Dr. Feng Ru Tang received his MD degree from Medical School of Xi’an Jiao University, P.R. China and Ph.D. degrees in Neuroscience from National University of Singapore, Singapore. He is a Senior Research Scientist at the Singapore Nuclear Research and Safety Initiative in National University of Singapore. His research work focusses on neuropathophysiology in animal models of human neurological and neuropsychological disorders. Currently, he is working on early life radiation exposure-induced impairment of neurogenesis and cognitive deficit. He has edited two books and published more than 70 papers in international refereed neuroscience journals.
Abstract
Brain insult in the early human life may set abnormal developmental events into motion leading to the development of different neurological and neuropsychological disorders.
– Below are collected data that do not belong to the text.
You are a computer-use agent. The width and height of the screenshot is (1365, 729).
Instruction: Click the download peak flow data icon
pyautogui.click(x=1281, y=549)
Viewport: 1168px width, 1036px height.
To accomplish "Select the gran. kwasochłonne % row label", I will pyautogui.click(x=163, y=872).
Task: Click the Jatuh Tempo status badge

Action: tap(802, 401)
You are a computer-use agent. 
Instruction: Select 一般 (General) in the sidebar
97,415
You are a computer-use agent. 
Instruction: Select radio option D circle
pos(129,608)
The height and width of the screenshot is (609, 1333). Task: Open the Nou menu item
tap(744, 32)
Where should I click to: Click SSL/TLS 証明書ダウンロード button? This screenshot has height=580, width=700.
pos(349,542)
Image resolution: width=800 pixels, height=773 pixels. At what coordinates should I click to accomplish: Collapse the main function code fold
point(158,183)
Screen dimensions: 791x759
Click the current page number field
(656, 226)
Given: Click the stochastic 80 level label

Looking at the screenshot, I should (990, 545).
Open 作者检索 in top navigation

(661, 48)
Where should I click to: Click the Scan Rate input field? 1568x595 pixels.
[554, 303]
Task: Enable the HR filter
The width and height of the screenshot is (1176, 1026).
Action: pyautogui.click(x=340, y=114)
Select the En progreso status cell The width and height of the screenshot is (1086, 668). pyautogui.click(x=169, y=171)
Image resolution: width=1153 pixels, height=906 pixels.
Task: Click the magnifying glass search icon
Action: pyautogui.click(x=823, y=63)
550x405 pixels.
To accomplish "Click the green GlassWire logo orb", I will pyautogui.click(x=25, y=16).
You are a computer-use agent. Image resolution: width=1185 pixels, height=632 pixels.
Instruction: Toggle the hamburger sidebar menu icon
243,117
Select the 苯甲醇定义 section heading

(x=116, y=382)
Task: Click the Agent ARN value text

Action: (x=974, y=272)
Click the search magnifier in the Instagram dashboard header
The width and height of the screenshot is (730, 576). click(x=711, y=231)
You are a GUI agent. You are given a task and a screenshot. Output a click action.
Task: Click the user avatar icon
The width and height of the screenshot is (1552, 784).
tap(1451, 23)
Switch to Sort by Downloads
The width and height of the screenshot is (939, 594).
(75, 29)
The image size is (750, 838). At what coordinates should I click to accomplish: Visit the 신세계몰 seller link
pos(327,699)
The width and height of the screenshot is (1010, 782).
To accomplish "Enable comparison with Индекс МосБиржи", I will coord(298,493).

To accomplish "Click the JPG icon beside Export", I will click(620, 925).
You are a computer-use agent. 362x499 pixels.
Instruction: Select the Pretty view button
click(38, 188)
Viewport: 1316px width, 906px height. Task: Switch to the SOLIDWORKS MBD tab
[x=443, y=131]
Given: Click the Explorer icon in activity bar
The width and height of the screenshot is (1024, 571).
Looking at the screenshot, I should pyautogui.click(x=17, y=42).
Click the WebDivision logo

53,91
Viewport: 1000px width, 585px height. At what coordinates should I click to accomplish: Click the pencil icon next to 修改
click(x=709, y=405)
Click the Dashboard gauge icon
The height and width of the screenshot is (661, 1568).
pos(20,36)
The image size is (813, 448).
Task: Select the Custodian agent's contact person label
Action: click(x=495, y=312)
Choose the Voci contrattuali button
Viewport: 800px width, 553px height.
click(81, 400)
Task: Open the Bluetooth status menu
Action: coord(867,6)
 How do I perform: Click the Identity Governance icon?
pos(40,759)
Recent systematic review of bibliographic databases from PubMed, EMBASE, Cochrane Library and Web of Science suggests that occupational exposure to extremely low frequency magnetic fields may increase the risk of Alzheimer's disease (AD). Low-dose irradiation induces neural signalling pathways with a high degree of concordance in their transcriptional response in the mouse brain tissue in the aging human brain, and in brain tissue from patients with Alzheimer's disease. It suggests that the molecular response of the mouse brain after low-dose irradiation involves the down-regulation of neural pathways associated with cognitive dysfunctions that are also down-regulated in normal human aging and Alzheimer's disease. In the United States, analysis of AD death rates versus radon background radiation and total background radiation suggested that ionizing radiation was a risk factor for AD. In this presentation I will review current progress on low dose radiation effect on the development of AD. Pre- and post-natal irradiation on the hippocampal neuropathology, cognitive impairment and relevant molecular mechanisms will also be summarised. Our study on the acute irradiation (at postnatal day 3, 10 and 21) induced impairment of neurogenesis, neuropsychological and miRNA changes will be discussed in the last part of my presentation.